Survey content covered two main areas. First, we gauged knowledge about specific data practices at given moments in time in the three test cases (and possibly in other examples), by soliciting true/false/don’t know responses to factual statements about case organisations’ data practices identified in Stage 1 and drawn from elsewhere. This addressed the first half of our research question: What do different people know about data-related practices in different domains of everyday life? The survey also gauged attitudes to factual statements, by soliciting responses on a scale (eg from ‘this concerns me’ through ‘I have no opinion’ to ‘this is a good thing’) to the same factual statements and to alternative data practices. This approach has proven effective in previous research (eg Kennedy et al 2015, Turow et al 2015) and enabled us to address the second half of our research question: What do different people feel about specific data-related practices in different domains of everyday life? The survey also provided insights in relation to our question What do fair data practices look like, from non-experts’ perspectives?, although this question will be addressed more fully in Stage 4. Open text fields inviting respondents to explain their responses to attitudinal questions were included in the survey.
Stage 4: Focus groups and interviews (1st October 2020 – 31st May 2021)
We are currently carrying out nationwide focus groups and interviews to explore what people know and feel about data practices in-depth, the types of data practices that they consider to be ‘fair’ and what fairness means to them, building on the survey findings. Due to COVID-19 restrictions, focus groups and interviews are taking place online or over the phone (see our resource for online qualitative research on inequalities here) . Focus groups are taking place across the UK and with groups of people who are already known to each other (to facilitate group meaning-making). Through discussing individual experiences and perceptions of data practices in focus groups participants can gain new forms of understanding which may influence their own future data-related practices (Oman 2017).
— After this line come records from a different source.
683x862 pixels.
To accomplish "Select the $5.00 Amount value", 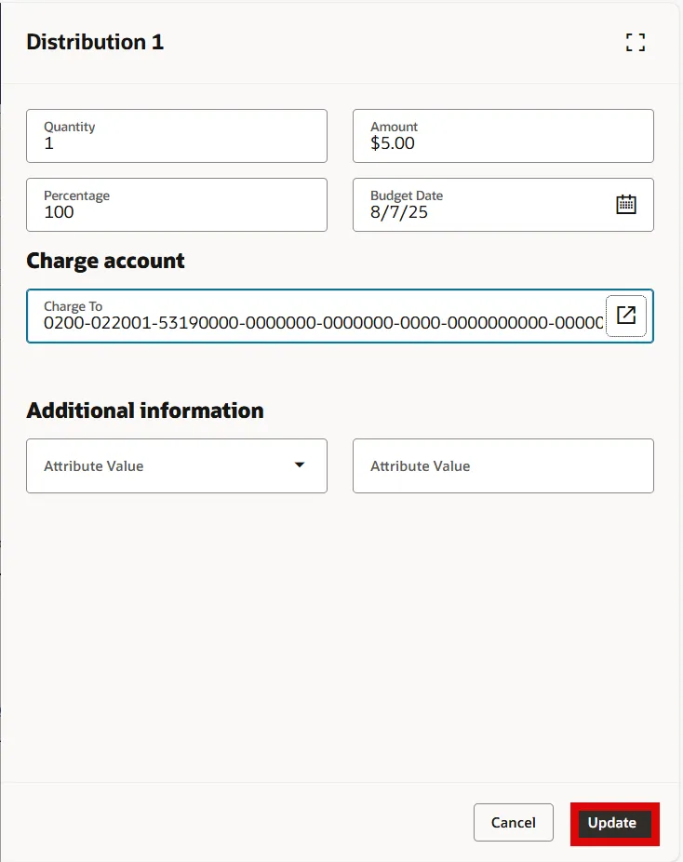I will point(393,143).
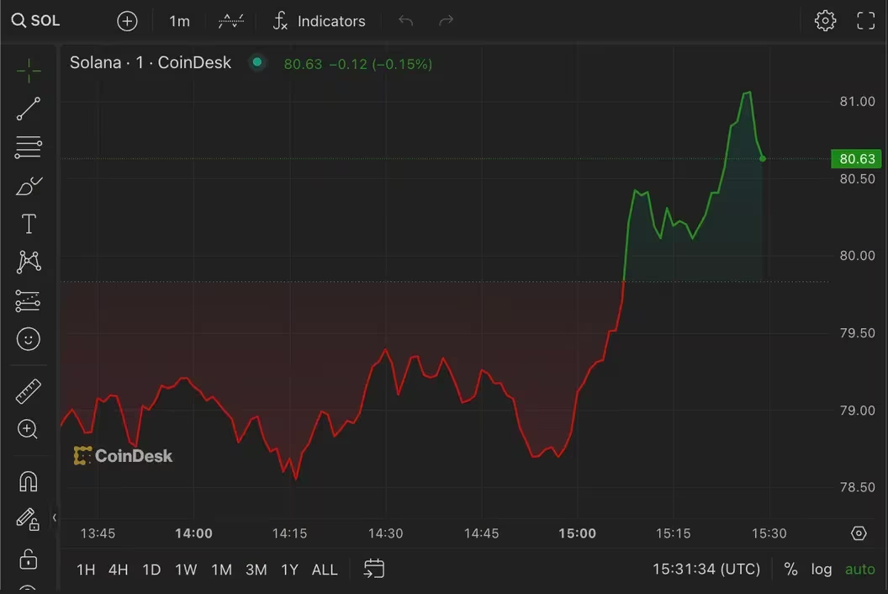Click the zoom in magnifier tool
This screenshot has width=888, height=594.
29,430
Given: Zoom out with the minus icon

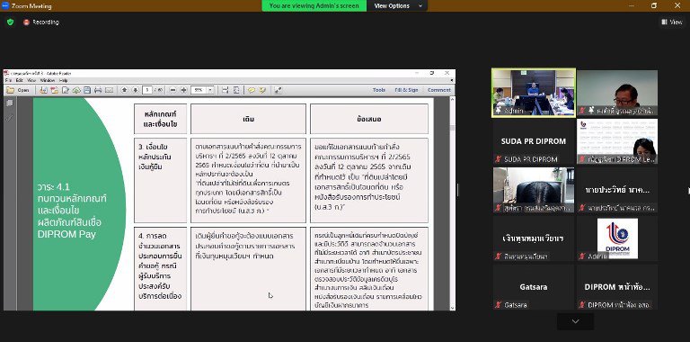Looking at the screenshot, I should (173, 90).
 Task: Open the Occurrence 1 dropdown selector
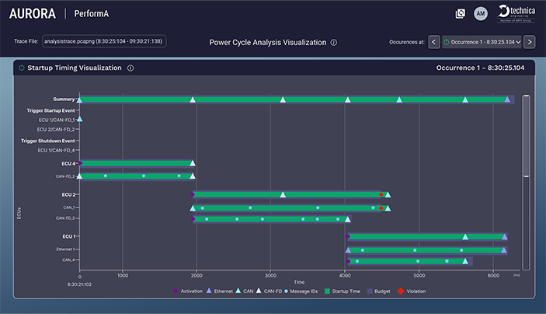pos(482,42)

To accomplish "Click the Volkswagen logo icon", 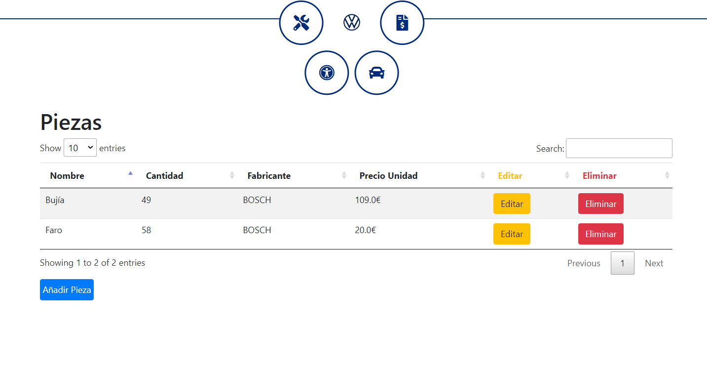I will click(352, 22).
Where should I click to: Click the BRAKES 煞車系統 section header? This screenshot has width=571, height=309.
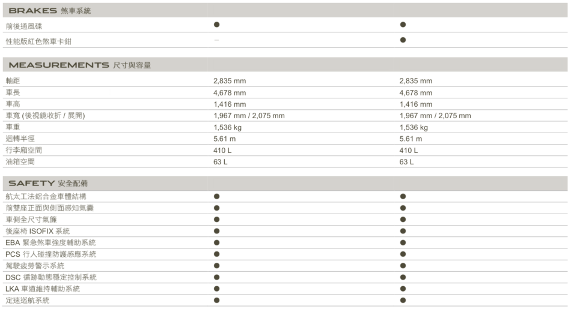50,11
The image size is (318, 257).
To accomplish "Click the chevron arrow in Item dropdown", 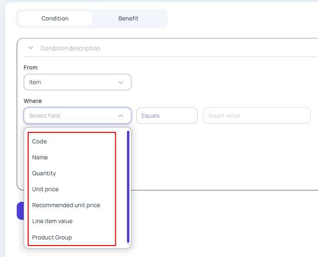I will point(121,82).
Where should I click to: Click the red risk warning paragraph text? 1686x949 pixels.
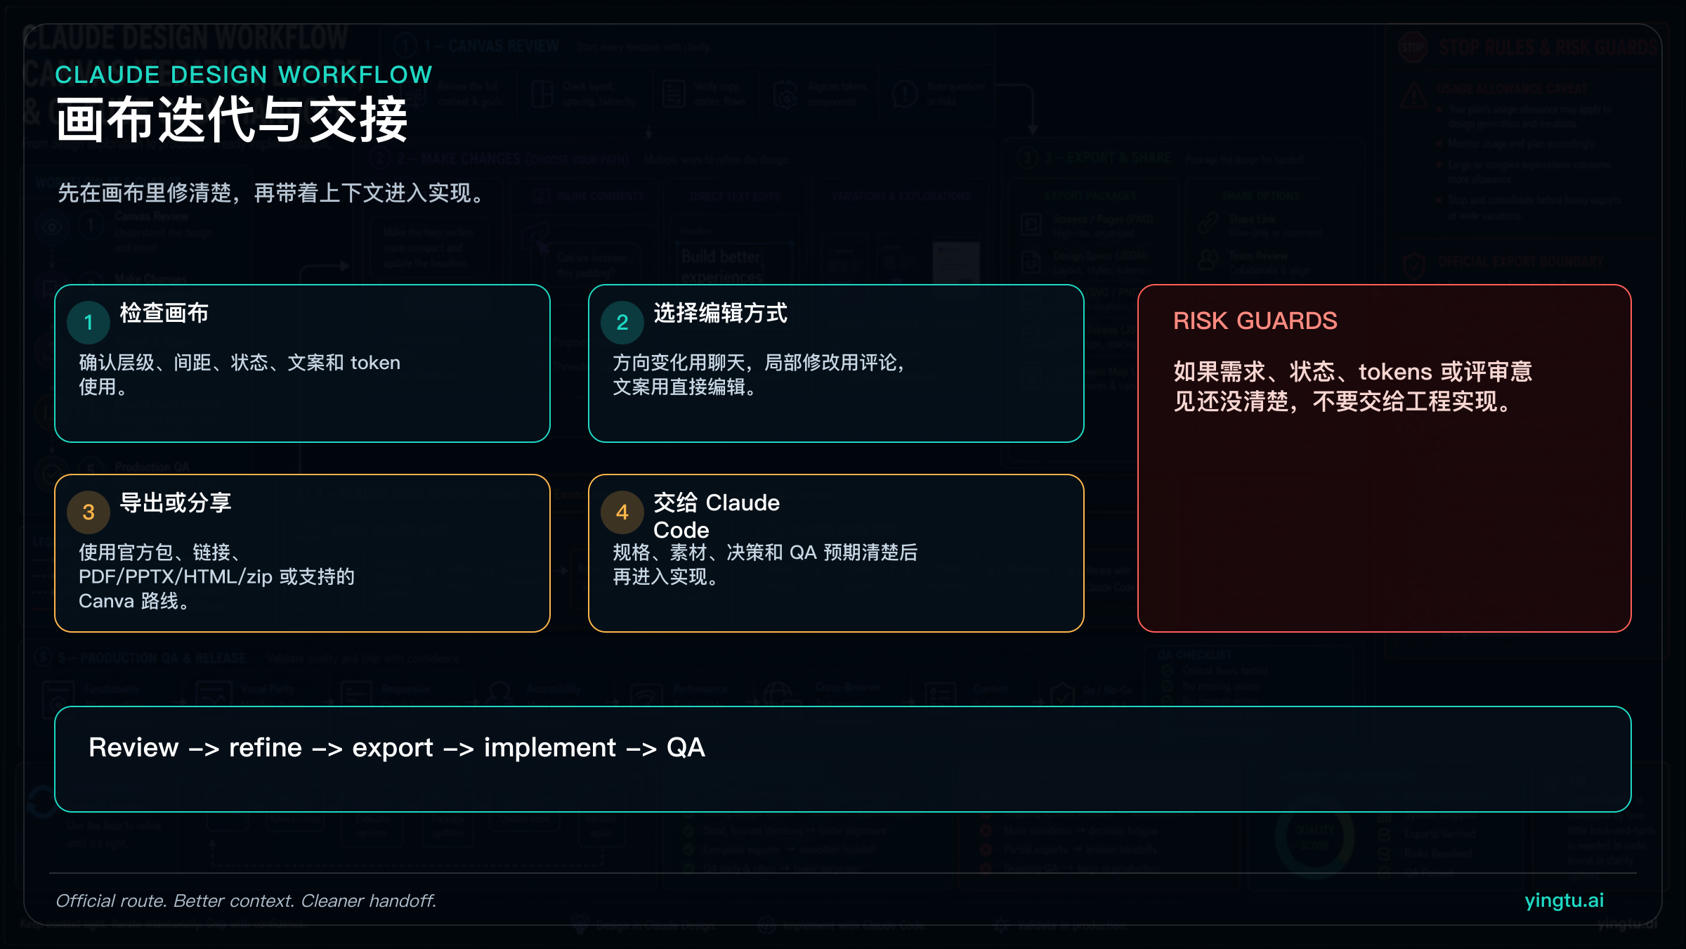tap(1352, 386)
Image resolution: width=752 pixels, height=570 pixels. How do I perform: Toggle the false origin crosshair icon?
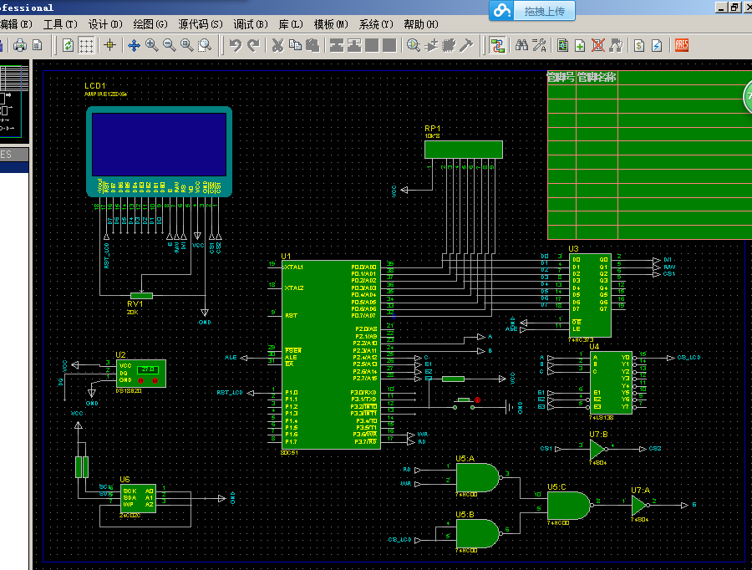pos(109,46)
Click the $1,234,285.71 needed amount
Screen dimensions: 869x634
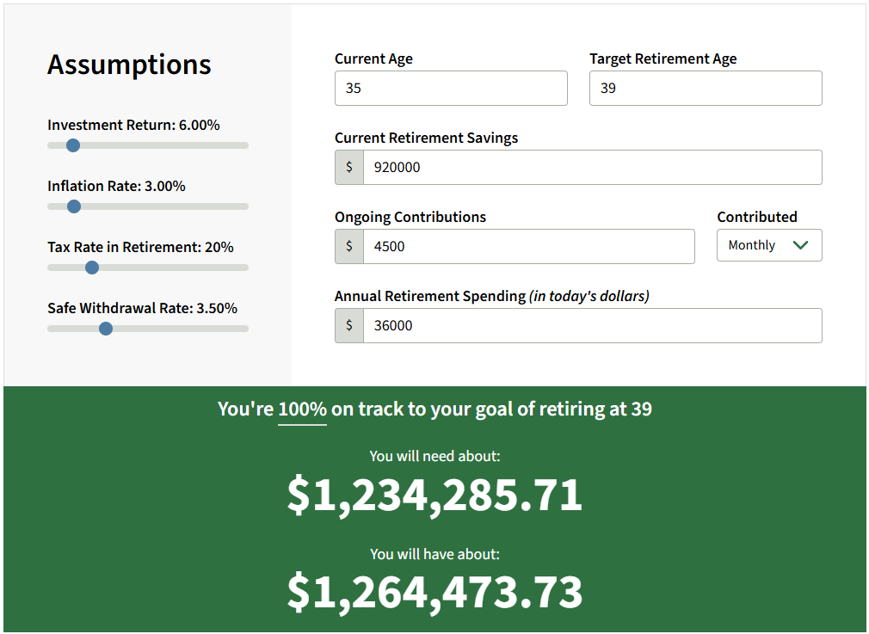[435, 496]
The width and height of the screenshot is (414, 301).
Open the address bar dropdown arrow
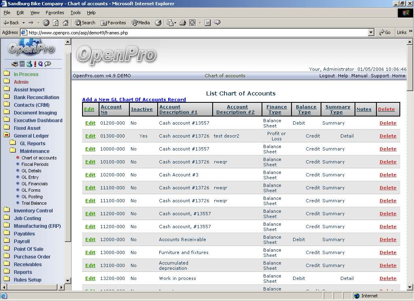click(371, 32)
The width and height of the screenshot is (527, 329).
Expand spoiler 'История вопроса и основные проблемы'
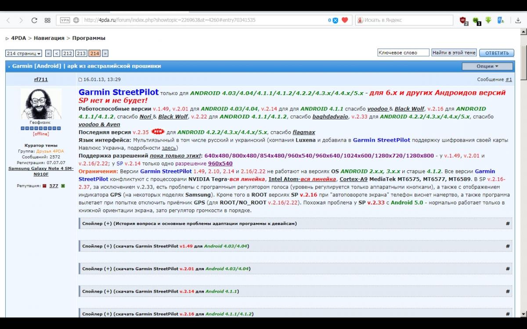(189, 224)
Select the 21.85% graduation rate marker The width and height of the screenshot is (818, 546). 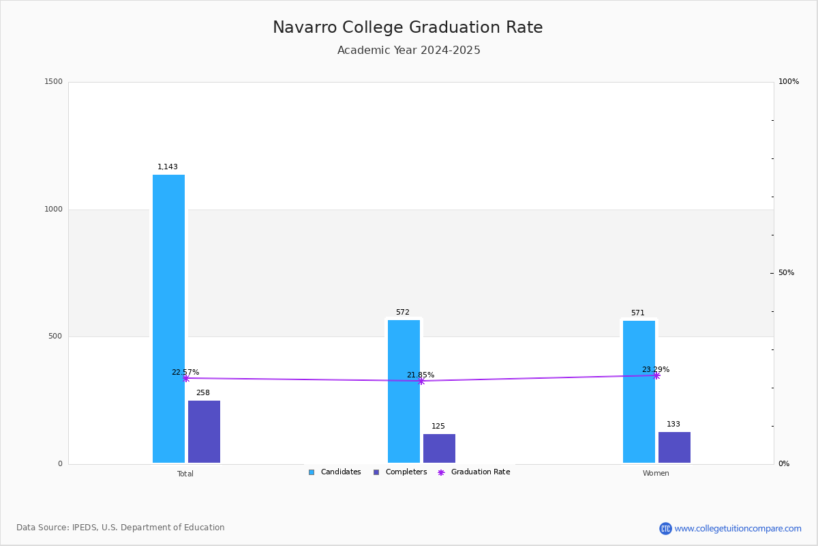(421, 381)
We are also carrying out nationwide interviews in order to gather both collectively and individually produced qualitative data and to allow us flexibility if assembling groups is difficult or if matters of privacy are raised by potential participants – these interviews may also produce personal knowledge for participants.
A cyclical approach is being used to gather qualitative data, which has proven successful on previous research into non-expert perspectives on data-related issues (Kennedy et al 2015):
- We identify what participants already know and feel about data practices in the example cases.
- We explore what they feel about data practices with which they are not already familiar and which they come to know about through their involvement in the research.
- We present participants with and gauge attitudes to purportedly ‘fairer’ future data practices.
Focus groups and interviews focus on the second part of the question: What do different people feel about specific data-related practices in different domains of everyday life? and our second question: What do fair data practices look like, from non-experts’ perspectives?